(RECORDS SUPPLIED)

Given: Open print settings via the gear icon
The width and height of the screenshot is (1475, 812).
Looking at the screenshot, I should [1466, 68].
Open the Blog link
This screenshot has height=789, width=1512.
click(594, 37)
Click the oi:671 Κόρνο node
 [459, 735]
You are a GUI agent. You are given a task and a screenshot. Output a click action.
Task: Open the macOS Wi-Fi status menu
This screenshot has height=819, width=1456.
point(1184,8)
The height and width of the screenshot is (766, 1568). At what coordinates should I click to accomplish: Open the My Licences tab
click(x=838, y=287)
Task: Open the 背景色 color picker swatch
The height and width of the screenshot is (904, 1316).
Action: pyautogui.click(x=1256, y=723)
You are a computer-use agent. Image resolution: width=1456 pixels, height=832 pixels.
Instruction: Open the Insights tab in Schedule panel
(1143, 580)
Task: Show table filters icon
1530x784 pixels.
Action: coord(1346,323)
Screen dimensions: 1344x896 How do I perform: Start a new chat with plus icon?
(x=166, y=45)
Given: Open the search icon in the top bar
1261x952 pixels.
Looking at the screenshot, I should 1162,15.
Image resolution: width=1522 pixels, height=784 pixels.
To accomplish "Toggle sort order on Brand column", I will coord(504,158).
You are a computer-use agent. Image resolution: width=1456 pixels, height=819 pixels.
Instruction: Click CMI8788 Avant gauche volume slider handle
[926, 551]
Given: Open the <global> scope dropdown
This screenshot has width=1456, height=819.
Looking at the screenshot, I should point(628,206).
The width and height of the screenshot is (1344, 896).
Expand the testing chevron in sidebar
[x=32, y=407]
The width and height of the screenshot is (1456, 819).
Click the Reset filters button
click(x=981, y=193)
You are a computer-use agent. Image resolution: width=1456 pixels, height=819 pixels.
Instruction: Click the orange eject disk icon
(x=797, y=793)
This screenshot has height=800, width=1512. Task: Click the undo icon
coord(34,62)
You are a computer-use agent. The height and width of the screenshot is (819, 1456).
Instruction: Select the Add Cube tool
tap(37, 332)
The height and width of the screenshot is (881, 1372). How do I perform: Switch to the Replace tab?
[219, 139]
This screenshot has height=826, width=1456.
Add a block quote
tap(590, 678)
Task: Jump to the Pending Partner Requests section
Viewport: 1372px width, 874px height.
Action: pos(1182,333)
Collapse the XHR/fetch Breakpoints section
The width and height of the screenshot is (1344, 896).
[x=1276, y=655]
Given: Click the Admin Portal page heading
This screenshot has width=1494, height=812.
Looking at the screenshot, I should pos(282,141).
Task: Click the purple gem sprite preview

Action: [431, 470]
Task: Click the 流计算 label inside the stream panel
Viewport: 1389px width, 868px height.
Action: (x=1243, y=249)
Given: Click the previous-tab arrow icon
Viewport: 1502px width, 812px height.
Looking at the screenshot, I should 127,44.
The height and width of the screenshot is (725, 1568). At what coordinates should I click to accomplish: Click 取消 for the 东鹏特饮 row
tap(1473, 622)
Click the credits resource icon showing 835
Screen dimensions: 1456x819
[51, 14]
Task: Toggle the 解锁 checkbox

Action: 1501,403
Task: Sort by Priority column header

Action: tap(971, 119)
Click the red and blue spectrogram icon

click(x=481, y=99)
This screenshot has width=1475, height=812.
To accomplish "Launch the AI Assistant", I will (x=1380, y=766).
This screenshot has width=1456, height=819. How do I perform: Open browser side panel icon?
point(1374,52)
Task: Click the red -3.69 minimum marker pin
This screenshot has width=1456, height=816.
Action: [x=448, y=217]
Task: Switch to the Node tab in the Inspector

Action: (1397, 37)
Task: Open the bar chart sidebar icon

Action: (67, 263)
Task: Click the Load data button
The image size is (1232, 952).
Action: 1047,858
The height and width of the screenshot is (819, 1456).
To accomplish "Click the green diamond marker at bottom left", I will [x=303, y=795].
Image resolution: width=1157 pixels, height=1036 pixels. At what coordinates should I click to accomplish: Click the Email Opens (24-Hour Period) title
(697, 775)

(End RECORDS SUPPLIED)

## [WHAT TO PRODUCE]
Of the entries above, transcribe exactly those lines that fall between the line containing "Given: Open the search icon in the top bar" and the line containing "This screenshot has height=826, width=1456.", together with those two lines.

## [TASK ANSWER]
Given: Open the search icon in the top bar
1261x952 pixels.
Looking at the screenshot, I should 1162,15.
Image resolution: width=1522 pixels, height=784 pixels.
To accomplish "Toggle sort order on Brand column", I will coord(504,158).
You are a computer-use agent. Image resolution: width=1456 pixels, height=819 pixels.
Instruction: Click CMI8788 Avant gauche volume slider handle
[926, 551]
Given: Open the <global> scope dropdown
This screenshot has width=1456, height=819.
Looking at the screenshot, I should point(628,206).
The width and height of the screenshot is (1344, 896).
Expand the testing chevron in sidebar
[x=32, y=407]
The width and height of the screenshot is (1456, 819).
Click the Reset filters button
click(x=981, y=193)
You are a computer-use agent. Image resolution: width=1456 pixels, height=819 pixels.
Instruction: Click the orange eject disk icon
(x=797, y=793)
This screenshot has height=800, width=1512. Task: Click the undo icon
coord(34,62)
You are a computer-use agent. The height and width of the screenshot is (819, 1456).
Instruction: Select the Add Cube tool
tap(37, 332)
The height and width of the screenshot is (881, 1372). How do I perform: Switch to the Replace tab?
[219, 139]
This screenshot has height=826, width=1456.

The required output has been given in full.